Directions for this task
Exactly the lines from the start of the data below through the line containing "About (906, 179)" must be returned, and no others.

'''

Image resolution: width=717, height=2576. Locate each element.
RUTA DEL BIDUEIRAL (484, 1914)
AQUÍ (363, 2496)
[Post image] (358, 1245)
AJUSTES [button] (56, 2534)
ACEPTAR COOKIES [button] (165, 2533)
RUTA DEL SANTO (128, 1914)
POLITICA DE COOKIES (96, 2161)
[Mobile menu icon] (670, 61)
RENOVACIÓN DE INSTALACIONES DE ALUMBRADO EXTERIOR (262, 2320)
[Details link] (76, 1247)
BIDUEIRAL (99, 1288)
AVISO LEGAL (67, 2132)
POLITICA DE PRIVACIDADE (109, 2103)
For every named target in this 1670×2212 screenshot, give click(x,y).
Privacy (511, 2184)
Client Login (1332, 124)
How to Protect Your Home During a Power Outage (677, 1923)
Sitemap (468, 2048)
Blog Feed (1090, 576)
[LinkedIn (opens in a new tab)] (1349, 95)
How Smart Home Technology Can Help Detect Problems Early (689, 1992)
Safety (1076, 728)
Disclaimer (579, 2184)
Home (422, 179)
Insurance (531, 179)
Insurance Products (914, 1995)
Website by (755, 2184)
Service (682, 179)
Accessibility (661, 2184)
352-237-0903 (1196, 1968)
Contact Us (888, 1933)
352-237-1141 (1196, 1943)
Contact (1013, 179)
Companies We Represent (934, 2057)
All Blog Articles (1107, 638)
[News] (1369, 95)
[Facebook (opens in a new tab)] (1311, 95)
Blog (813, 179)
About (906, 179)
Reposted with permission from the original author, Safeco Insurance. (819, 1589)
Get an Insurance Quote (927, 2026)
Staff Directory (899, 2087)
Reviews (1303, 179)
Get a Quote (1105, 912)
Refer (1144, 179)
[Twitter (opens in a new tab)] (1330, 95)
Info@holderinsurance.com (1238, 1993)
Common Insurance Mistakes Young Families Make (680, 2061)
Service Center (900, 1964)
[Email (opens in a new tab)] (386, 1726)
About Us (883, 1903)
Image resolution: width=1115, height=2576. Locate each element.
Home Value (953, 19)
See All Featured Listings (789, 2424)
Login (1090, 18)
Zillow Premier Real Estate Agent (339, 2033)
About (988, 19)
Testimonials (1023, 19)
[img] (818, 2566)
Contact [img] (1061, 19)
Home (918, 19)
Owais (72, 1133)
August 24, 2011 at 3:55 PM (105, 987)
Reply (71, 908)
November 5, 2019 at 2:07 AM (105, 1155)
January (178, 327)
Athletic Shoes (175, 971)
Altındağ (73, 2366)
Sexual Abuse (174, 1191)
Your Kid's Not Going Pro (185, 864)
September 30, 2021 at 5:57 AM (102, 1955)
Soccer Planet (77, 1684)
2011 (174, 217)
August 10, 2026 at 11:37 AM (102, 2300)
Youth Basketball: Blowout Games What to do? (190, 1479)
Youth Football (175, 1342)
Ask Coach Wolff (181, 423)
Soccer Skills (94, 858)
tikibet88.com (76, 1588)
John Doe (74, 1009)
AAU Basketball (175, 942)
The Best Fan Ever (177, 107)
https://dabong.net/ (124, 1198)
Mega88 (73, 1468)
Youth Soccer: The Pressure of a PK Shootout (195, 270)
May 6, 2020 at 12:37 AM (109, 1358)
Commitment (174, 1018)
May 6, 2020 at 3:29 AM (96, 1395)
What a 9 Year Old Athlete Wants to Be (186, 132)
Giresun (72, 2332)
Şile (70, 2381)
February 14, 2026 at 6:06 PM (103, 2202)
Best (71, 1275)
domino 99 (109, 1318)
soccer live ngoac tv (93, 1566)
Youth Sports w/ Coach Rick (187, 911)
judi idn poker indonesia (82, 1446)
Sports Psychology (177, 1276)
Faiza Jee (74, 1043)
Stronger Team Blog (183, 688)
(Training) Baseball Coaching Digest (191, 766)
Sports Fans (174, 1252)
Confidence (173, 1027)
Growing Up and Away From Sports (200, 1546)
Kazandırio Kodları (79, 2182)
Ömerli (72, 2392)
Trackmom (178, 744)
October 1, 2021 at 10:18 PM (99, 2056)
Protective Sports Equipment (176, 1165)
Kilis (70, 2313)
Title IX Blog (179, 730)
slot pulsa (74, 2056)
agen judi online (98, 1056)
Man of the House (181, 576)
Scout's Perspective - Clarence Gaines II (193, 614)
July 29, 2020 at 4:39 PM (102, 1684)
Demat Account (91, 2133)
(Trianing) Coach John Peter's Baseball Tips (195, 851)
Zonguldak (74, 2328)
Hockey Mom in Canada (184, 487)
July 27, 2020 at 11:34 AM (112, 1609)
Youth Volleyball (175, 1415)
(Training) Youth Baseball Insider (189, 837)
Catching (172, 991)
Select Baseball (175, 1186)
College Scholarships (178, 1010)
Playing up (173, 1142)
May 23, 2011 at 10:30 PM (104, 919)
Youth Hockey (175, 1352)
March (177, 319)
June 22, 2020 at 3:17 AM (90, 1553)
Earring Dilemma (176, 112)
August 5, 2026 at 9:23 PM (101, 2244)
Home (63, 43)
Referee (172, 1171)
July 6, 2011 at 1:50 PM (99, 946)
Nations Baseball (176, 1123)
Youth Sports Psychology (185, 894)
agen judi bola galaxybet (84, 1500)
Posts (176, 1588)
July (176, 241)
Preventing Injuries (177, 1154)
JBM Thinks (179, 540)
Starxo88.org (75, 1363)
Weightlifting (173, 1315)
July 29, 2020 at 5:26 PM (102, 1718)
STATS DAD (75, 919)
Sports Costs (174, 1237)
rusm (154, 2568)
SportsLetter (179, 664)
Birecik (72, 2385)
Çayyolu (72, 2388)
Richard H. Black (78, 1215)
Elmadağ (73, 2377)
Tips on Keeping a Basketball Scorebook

'''

Exercise output
Image resolution: width=717, height=2576. Locate each element.
RUTA DEL BIDUEIRAL (484, 1914)
AQUÍ (363, 2496)
[Post image] (358, 1245)
AJUSTES [button] (56, 2534)
ACEPTAR COOKIES [button] (165, 2533)
RUTA DEL SANTO (128, 1914)
POLITICA DE COOKIES (96, 2161)
[Mobile menu icon] (670, 61)
RENOVACIÓN DE INSTALACIONES DE ALUMBRADO EXTERIOR (262, 2320)
[Details link] (76, 1247)
BIDUEIRAL (99, 1288)
AVISO LEGAL (67, 2132)
POLITICA DE PRIVACIDADE (109, 2103)
For every named target in this 1670×2212 screenshot, give click(x,y).
Privacy (511, 2184)
Client Login (1332, 124)
How to Protect Your Home During a Power Outage (677, 1923)
Sitemap (468, 2048)
Blog Feed (1090, 576)
[LinkedIn (opens in a new tab)] (1349, 95)
How Smart Home Technology Can Help Detect Problems Early (689, 1992)
Safety (1076, 728)
Disclaimer (579, 2184)
Home (422, 179)
Insurance (531, 179)
Insurance Products (914, 1995)
Website by (755, 2184)
Service (682, 179)
Accessibility (661, 2184)
352-237-0903 (1196, 1968)
Contact Us (888, 1933)
352-237-1141 (1196, 1943)
Contact (1013, 179)
Companies We Represent (934, 2057)
All Blog Articles (1107, 638)
[News] (1369, 95)
[Facebook (opens in a new tab)] (1311, 95)
Blog (813, 179)
About (906, 179)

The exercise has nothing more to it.